Bioprinting the Hydrogel

[0053] Bioprinting is utilized in the present invention to create a thin hydrogel layer for repeatable patterning before cell seeding. Bioprinting refers to the tissue engineering technique of 3D printing cells, growth factors, and other biomaterials, often with the goal to mimic natural tissue. With bioprinting, the biological material is deposited layer by layer to create a defined structure. Extrusion-based bioprinting is often used due to its low cost and versatility to work with a variety of materials including hydrogels, biocompatible copolymers, and cell spheroids that have a wide range of viscosities and densities. With extrusion-based printing of hydrogels, cells and spheroids may be incorporated in the bioink and extruded in the shape of the printed structure.

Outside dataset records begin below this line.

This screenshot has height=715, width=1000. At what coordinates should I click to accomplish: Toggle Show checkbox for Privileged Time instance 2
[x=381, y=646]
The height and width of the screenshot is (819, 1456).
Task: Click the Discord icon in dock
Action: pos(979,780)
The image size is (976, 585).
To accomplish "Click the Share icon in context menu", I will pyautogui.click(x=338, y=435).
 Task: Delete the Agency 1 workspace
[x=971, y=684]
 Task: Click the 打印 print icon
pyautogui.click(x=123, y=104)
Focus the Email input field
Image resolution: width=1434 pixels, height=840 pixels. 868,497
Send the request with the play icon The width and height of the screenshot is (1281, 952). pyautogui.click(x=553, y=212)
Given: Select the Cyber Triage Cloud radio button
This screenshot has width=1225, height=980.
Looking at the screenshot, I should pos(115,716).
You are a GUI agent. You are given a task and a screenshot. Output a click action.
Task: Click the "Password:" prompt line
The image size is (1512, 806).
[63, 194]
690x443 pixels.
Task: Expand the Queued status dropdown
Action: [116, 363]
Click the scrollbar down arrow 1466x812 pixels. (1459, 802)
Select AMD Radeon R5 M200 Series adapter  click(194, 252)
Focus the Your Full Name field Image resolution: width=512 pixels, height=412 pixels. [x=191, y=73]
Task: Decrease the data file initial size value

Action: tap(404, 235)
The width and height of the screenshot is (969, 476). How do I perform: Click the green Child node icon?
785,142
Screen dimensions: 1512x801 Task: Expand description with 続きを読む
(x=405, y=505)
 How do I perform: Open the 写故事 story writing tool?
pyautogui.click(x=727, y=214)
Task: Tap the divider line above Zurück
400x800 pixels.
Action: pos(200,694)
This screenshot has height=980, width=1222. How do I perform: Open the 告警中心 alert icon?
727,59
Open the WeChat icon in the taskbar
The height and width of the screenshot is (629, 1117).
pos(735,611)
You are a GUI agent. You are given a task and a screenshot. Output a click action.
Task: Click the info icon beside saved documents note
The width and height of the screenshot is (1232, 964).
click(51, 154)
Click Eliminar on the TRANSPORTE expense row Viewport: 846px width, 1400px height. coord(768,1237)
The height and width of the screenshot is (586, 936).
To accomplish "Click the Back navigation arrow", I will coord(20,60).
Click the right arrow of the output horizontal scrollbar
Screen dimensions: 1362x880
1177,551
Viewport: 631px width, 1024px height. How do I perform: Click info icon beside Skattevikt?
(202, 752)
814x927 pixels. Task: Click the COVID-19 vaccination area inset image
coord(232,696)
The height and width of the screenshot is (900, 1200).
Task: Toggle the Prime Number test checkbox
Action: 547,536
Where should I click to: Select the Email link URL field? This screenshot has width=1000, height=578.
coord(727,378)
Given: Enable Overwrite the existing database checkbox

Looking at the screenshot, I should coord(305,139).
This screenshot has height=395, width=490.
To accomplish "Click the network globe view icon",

Micropatterning of the Hydrogel

[0054] One aspect of the present invention is the use of a photolithographic approach to patterning hydrogels that guides synaptic formation. Referring to FIG. 3, a photomask is located over a hydrogel. In an embodiment of the present invention, the surface of a hydrogel is patterned using a photomask with an ultraviolet (UV)-crosslinkable hydrogel under UV light. In another embodiment, the surface of a hydrogel is patterned using a photomask and a sacrificial material. In one embodiment, a sacrificial bioink such as pluronic is used to create the micropattern. The photomask is then removed, resulting in a micropattemed hydrogel. FIG. 4 is an example of such a hydrogel. It is an image of a micropatterned HAMA-GelMA- Matrigel hydrogel. Micropatterned hydrogels can be imaged to evaluate dimension measurements. For example, an Olympus 1X73 microscope can be used to image the pattern. The images can be used to measure the pattern dimensions to determine how accurately the crosslinked hydrogels are to the photomask’s dimensions. The dimensions measured are the horizontal and vertical diameters of the nodes, the crosshair lengths, and the distal crosshair widths (see FIG. 5).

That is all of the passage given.